La prima cosa è che ognuno di noi ha un corpo, un'esteriorità. Questo anche se comunichiamo via telefono, Whatsapp, chat, email, ologramma, ecc. Ma quando comunichiamo sui social network spesso ce lo dimentichiamo. E questo ha due conseguenze.

1) Tutti ci vedono come siamo vestiti nella foto di profilo o in altre foto condivise, o credete che avere una foto profilo vestiti da Batman non influenzi il giudizio sulle vostre argomentazioni?

2) In assenza di nostre foto sull'account social diventiamo oggetto dell'immaginazione altrui, e allora ecco che il nome o qualche altro dettaglio sui nostri gusti, che trapela dai social, diventa l'appiglio per costruirci un vestito addosso. Perché i vestiti, come dice il Professore, dicono molto della nostra personalità e quindi è difficile rappresentarci qualcuno che non sia vestito (i corpi nudi d'altronde sono abbastanza anonimi, e l'erotismo nasce dall'accessorio-feticcio, ma questa è un'altra storia).
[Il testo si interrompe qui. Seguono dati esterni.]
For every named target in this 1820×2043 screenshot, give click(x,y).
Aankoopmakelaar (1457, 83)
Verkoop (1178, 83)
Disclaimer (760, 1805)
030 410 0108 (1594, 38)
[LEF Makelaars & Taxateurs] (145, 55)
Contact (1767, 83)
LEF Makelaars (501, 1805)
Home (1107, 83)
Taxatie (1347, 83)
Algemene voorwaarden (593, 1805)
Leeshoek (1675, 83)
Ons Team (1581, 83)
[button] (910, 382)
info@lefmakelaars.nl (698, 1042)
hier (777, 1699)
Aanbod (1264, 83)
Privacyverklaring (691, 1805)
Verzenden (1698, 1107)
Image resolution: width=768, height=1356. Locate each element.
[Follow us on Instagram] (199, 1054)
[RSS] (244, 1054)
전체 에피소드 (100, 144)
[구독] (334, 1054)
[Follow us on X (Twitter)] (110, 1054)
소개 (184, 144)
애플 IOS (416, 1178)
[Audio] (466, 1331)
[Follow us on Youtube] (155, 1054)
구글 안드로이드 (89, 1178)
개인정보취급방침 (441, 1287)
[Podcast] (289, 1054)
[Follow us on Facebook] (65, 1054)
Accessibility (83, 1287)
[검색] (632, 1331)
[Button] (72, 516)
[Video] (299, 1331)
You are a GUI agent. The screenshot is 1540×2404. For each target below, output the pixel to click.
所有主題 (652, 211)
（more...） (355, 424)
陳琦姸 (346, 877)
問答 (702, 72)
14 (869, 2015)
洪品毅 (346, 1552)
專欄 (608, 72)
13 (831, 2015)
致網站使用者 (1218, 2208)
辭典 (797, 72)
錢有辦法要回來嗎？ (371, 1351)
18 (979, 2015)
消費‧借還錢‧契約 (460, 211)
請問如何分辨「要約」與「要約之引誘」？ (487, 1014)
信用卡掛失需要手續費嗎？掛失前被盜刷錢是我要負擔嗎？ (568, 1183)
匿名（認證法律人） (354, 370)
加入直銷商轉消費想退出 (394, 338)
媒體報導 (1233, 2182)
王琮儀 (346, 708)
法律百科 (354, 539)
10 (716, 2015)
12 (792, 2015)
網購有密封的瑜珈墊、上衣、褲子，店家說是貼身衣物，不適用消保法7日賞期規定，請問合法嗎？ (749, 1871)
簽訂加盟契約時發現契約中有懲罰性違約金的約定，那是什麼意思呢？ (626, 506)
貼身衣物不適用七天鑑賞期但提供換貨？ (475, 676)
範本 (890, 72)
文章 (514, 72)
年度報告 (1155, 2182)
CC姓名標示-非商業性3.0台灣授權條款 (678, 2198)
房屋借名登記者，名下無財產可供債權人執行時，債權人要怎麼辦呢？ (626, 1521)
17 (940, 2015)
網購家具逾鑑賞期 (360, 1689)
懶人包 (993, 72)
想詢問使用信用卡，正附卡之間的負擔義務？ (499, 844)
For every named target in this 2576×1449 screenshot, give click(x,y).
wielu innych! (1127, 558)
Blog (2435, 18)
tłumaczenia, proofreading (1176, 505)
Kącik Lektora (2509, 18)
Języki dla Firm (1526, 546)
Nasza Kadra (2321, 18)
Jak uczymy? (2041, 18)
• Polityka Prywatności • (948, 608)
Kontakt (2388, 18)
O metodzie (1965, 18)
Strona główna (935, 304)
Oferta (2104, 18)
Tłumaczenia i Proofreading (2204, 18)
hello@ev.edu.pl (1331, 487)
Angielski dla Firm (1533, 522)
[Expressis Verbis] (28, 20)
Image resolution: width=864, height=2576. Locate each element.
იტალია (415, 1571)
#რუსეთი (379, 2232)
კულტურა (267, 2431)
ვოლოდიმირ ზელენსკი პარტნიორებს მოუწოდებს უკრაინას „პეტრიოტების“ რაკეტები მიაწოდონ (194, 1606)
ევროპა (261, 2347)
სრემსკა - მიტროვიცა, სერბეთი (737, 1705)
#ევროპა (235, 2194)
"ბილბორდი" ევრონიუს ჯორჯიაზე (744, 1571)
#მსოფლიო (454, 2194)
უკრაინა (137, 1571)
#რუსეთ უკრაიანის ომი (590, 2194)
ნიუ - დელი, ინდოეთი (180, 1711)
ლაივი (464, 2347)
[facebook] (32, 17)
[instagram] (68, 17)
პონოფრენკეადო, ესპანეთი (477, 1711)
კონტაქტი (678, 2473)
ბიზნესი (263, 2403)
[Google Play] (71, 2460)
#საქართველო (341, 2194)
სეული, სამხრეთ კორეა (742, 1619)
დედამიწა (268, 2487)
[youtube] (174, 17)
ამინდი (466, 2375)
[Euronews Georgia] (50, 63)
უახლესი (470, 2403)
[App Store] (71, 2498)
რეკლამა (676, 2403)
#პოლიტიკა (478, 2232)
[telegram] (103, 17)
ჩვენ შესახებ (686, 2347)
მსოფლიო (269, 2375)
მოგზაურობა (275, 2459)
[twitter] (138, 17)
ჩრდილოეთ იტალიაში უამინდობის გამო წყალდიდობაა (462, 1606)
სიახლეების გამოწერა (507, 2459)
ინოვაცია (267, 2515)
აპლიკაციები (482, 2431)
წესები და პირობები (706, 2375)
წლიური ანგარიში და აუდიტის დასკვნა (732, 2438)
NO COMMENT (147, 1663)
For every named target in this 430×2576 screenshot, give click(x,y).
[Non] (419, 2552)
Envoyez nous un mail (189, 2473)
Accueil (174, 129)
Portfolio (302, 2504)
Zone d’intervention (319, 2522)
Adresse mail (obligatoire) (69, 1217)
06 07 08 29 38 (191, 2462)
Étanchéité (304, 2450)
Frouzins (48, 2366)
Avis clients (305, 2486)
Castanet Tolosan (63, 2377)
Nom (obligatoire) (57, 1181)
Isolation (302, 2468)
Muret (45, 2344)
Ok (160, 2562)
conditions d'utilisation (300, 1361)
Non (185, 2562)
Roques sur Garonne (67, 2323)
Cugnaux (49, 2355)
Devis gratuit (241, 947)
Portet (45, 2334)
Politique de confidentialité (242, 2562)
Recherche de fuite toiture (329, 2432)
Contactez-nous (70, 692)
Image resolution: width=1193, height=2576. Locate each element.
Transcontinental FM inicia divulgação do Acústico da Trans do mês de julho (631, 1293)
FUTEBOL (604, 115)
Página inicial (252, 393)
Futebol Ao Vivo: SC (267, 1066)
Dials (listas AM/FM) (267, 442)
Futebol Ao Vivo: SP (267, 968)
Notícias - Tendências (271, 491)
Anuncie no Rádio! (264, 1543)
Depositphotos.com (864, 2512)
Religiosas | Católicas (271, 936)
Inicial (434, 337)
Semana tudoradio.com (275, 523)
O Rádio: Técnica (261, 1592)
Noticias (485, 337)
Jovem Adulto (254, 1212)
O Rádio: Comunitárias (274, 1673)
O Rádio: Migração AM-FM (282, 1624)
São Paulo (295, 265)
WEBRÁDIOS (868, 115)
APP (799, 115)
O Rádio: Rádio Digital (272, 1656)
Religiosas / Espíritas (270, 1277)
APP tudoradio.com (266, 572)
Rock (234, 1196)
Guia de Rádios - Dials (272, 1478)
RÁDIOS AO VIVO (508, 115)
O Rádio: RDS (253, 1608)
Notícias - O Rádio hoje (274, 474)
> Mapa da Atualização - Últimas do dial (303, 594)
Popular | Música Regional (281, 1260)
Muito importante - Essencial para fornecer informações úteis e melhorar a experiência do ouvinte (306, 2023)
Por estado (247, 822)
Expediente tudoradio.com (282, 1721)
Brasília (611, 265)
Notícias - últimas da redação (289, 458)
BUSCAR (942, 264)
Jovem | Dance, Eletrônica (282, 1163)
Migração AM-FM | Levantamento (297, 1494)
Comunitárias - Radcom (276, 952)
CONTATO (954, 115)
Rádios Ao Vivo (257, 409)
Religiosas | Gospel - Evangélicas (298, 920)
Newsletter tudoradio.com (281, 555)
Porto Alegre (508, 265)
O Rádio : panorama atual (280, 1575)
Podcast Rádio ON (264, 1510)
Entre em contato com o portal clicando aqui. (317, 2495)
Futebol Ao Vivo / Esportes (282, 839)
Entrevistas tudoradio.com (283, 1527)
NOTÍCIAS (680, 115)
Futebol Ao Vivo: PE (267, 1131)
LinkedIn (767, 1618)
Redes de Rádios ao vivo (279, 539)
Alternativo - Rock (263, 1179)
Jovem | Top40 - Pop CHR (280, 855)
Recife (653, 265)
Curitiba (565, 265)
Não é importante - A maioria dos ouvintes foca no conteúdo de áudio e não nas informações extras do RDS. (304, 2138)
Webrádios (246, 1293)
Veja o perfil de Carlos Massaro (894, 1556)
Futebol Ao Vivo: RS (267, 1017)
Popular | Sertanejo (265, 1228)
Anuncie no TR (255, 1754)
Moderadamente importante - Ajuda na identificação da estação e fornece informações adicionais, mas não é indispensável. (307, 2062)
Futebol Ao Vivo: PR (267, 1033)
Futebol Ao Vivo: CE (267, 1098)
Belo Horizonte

C'è però un altro aspetto che possiamo apprendere dalla domanda del Professore. Che noi sappiamo o meno chi sia, come si veste, ecc. colui o colei con il quale comunichiamo per via mediata (telefono o internet) e con il quale ci si stiamo verbalmente scannando sul nulla o per partito preso, può essere sempre un'ottima mossa, se fatta con eleganza e non scambiato per morbosa molestia, chiedere all'altro/a all'improvviso: ma cosa indossi? Oppure qual è il tuo gusto di gelato preferito? Qual è la prima cosa che ricordi?

Solleticare il narcisismo, condividere l'intimità dell'abbigliamento o dei gusti personali, sono senz'altro modalità che possono deviare il flusso di energie dalla contestazione verso un ambito di relazione più costruttiva. Oppure può servire a capire l'assenza di senso dell'umorismo dell'altro. E in tal caso meglio non perdere tempo nella conversazione.